Shares of Northfield Laboratories Inc. lost more than half their value after top-line data showed that its blood substitute product, PolyHeme, failed to meet its primary endpoints of superiority and non-inferiority at Day 30 mortality in a Phase III trauma study.

Despite the miss, Evanston, Ill.-based Northfield said it plans to proceed with a biologics license application filing, hoping that the FDA will consider that the product met non-inferiority criteria once a subset of patients who violated protocol was removed from the analysis.

To show non-inferiority, the upper limit of the confidence interval (CI) needed to be 7 percent or less. Analysis of the entire 712-patient modified intent to treat population exceeded the limit by 0.3 percent; however, once the population was limited to the 586 patients who were enrolled or randomized to proper protocol (the per-protocol population), the CI level fell to 5.8 percent. Patients in the trial were randomized to receive either PolyHeme or the standard treatment of saltwater plus blood.

The per-protocol (PP) population results represent "the purest opportunity to observe the treatment effects between the two groups," Northfield's chairman and CEO, Steven Gould, said during a conference call, adding that, based on data from the PP subset, "we will continue to move toward submission of a BLA." Investors, however, were skeptical. Northfield's shares (NASDAQ:NFLD), which traded at more than 20 times their normal volume, lost $6.57 Wednesday, or 57.5 percent, to close at a 52-week low of $4.85.

"I think the chances are pretty slim" that the FDA will grant approval based on that subset data, said analyst Eugene Trogan, of New York-based Morgan Joseph & Co. Inc., since that subset analysis "deviates from the pre-specified" endpoints spelled out in the company's special protocol assessment. Furthermore, that 7 percent upper limit of CI might no longer fall in line with the FDA's requirements for blood substitute products, Trogan said, adding that the agency "seems to be looking at those products more carefully."

Trogan reiterated his "sell" rating on Northfield and lowered the price target from $6 to $4. The stock also was downgraded from "outperform" to "neutral" by New York-based Cowen and Co.

Blood substitute products have been under increasing scrutiny by the FDA, especially in regard to the issue of patient consent. Though Northfield was permitted to conduct its trial on trauma patients under federal regulations allowing consent to be waived in life-threatening conditions, the agency has since been re-examining those rules.

The FDA's Blood Products Advisory Committee voted 11-8 last week against a proposed 1,100-patient Phase IIb/III study of Biopure Corp.'s blood product, Hemopure (hemoglobin glutamer - 250 [bovine]). The Cambridge, Mass.-based company said the Naval Medical Research Center, which is sponsoring the trial, is working with the FDA on plans for a smaller Phase II trial.

Northfield's Phase III trial was designed to evaluate PolyHeme, a human hemoglobin-based oxygen-carrying red blood cell substitute, in severely injured and bleeding patients when a blood transfusion is needed but blood is not immediately available. Of the total 712 patients in the modified intent-to-treat population (MITT), 349 were in the PolyHeme group and 363 were in the control group.

Northfield reported that 20 percent of patients in the PolyHeme group and 15 percent in the control arm represented protocol violations, which included errors related to eligibility and treatment regimen.

Data did not demonstrate superiority to the standard regimen, but "what is most concerning," Trogan told BioWorld Today, is that the preliminary results do show "an increase in the rate of mortality with PolyHeme."
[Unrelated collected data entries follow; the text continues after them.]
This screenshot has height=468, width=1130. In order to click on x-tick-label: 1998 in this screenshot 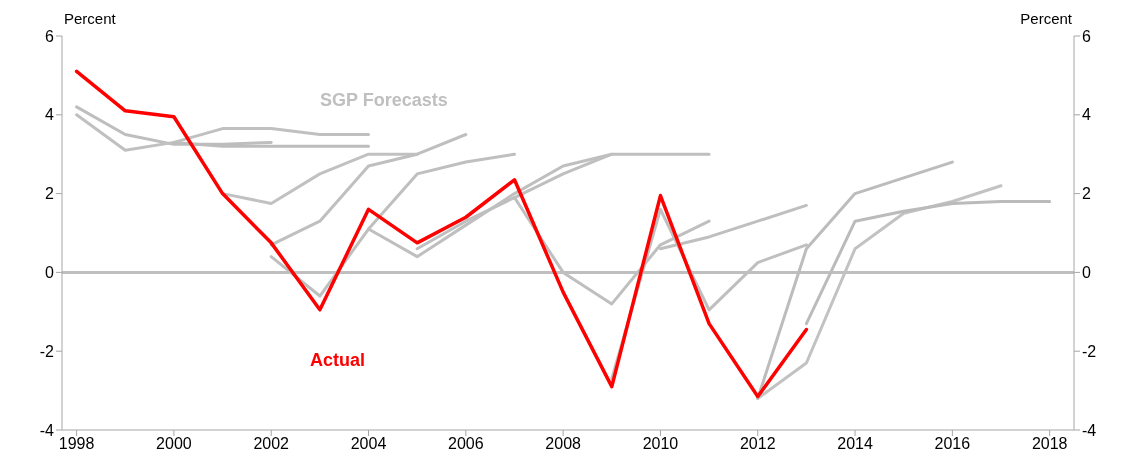, I will do `click(76, 444)`.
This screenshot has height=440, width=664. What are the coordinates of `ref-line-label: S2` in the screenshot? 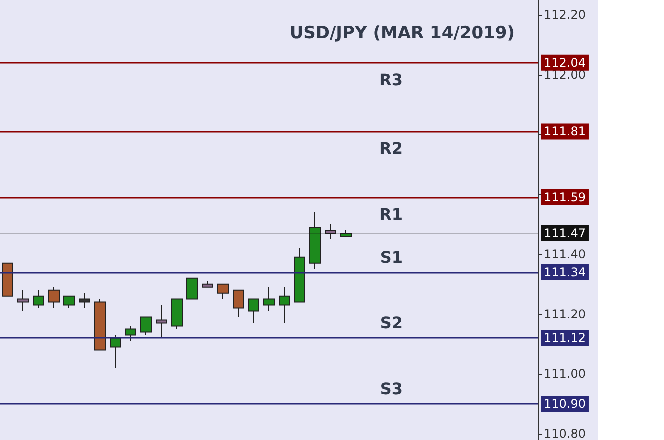 It's located at (392, 324).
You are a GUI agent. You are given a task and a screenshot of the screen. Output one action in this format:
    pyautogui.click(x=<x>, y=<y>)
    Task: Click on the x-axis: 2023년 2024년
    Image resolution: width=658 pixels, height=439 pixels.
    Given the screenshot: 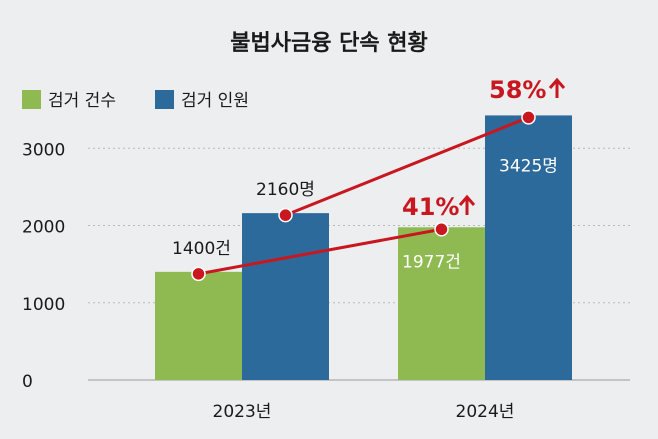 What is the action you would take?
    pyautogui.click(x=364, y=412)
    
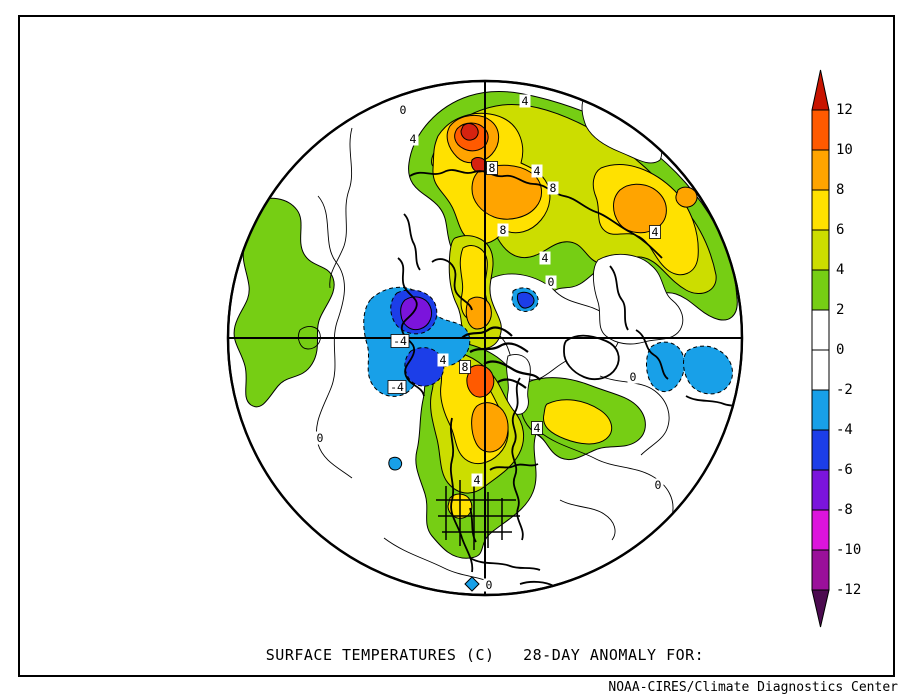  I want to click on attribution-text: NOAA-CIRES/Climate Diagnostics Center, so click(753, 688).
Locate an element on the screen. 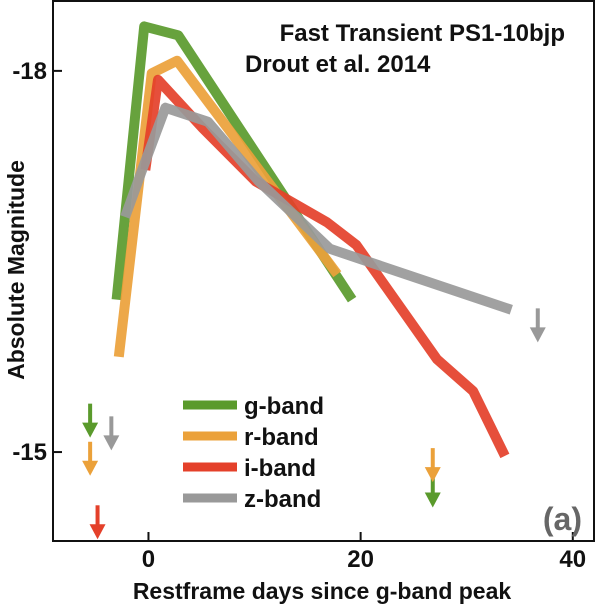  y-axis-label: Absolute Magnitude is located at coordinates (16, 270).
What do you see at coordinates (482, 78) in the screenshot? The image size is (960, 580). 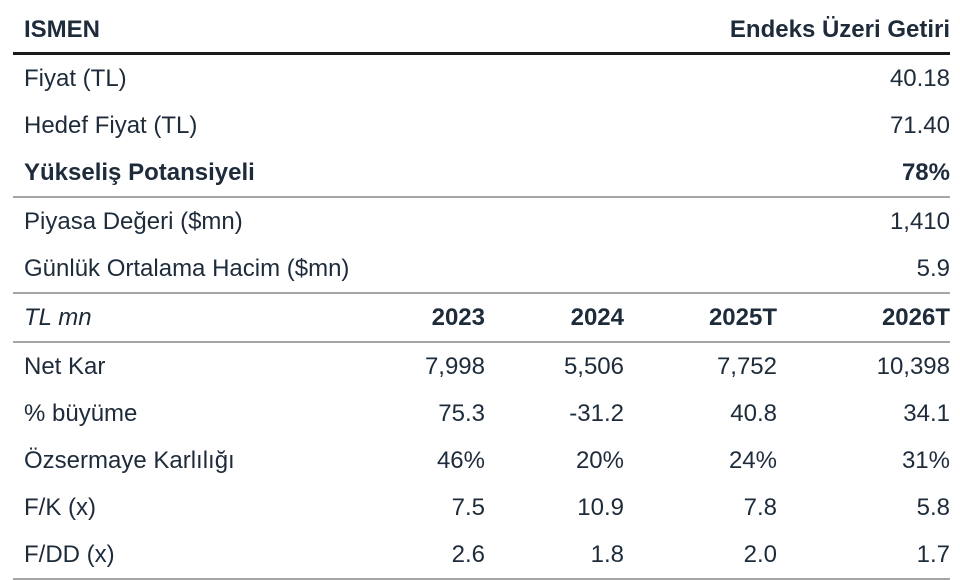 I see `table-row-price: Fiyat (TL) 40.18` at bounding box center [482, 78].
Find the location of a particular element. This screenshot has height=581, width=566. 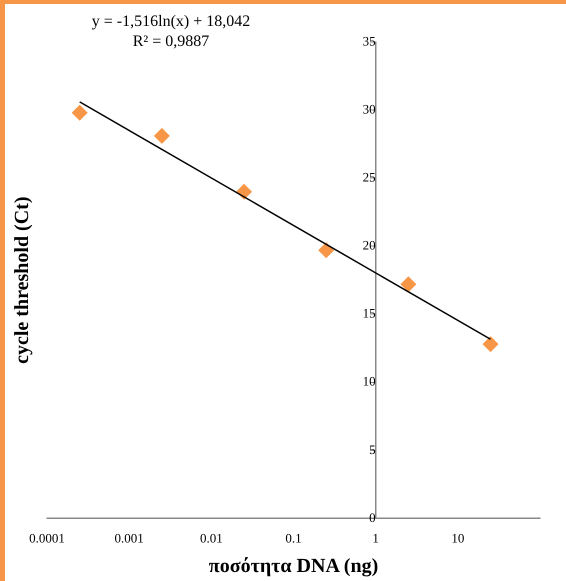

x-tick-label: 10 is located at coordinates (458, 538).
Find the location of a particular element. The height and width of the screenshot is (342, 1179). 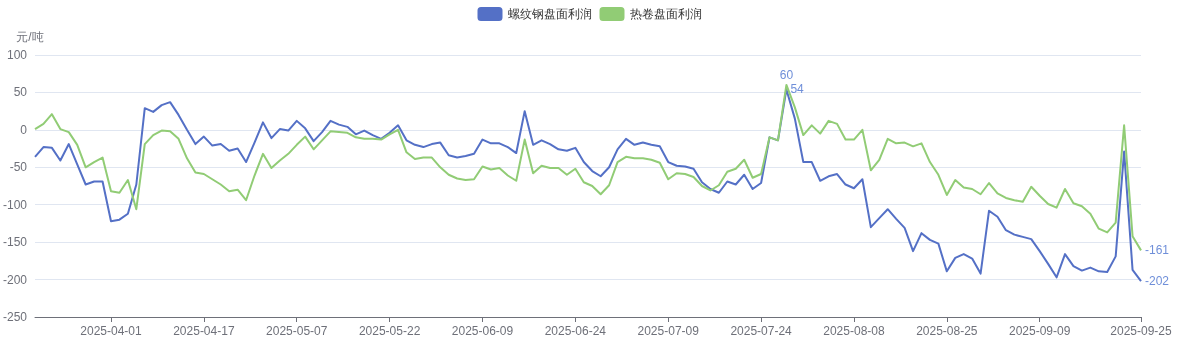

x-tick-label: 2025-08-08 is located at coordinates (854, 331).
Results from the 586-patient PP population showed 30 deaths (10.8 percent) in the PolyHeme arm vs. 28 deaths (9.1 percent) in the control arm. The larger MITT group reported 46 deaths (13.2 percent) for patients receiving PolyHeme and 35 deaths (9.6 percent) for the control group. Of the 126 patients who violated protocol, 16 (22.8 percent) died in the PolyHeme arm and seven (12.5 percent) died in the control arm.

During the conference call, Gould reported that two discrepancies in the dates of death for patients were discovered while reviewing the top-line data, so the database will be unlocked and corrected prior to finalizing statistical analysis. He said further analysis should be available in the next four to six weeks. In the meantime, the company has a strong balance sheet, Gould said, with "just under $52 million" as of Nov. 30.
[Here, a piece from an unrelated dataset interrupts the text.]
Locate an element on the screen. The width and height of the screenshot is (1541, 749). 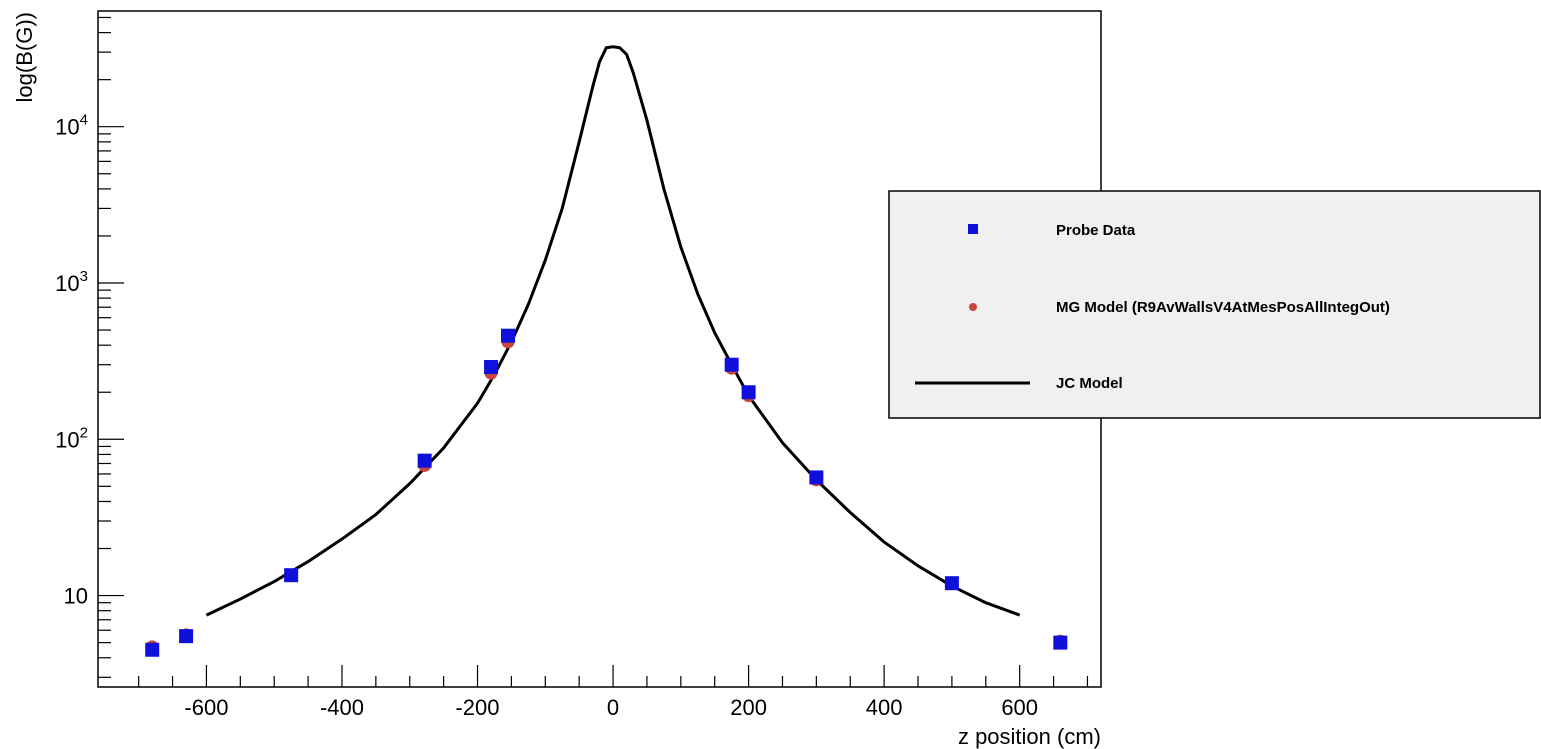
y-tick-label: 10² is located at coordinates (72, 438).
PolyHeme has encountered several hurdles in its development history. Northfield's original BLA for the product was turned down by the FDA in 2001. Most recently, the company was named in a class-action lawsuit alleging that it failed to disclose material adverse facts relating to PolyHeme development. The complaint followed news released in February reporting that 10 of the 81 patients who received the product suffered heart attacks within seven days of treatment, and two of those resulted in death.

In response to that news, Northfield said there was no evidence linking PolyHeme treatment to those serious adverse events.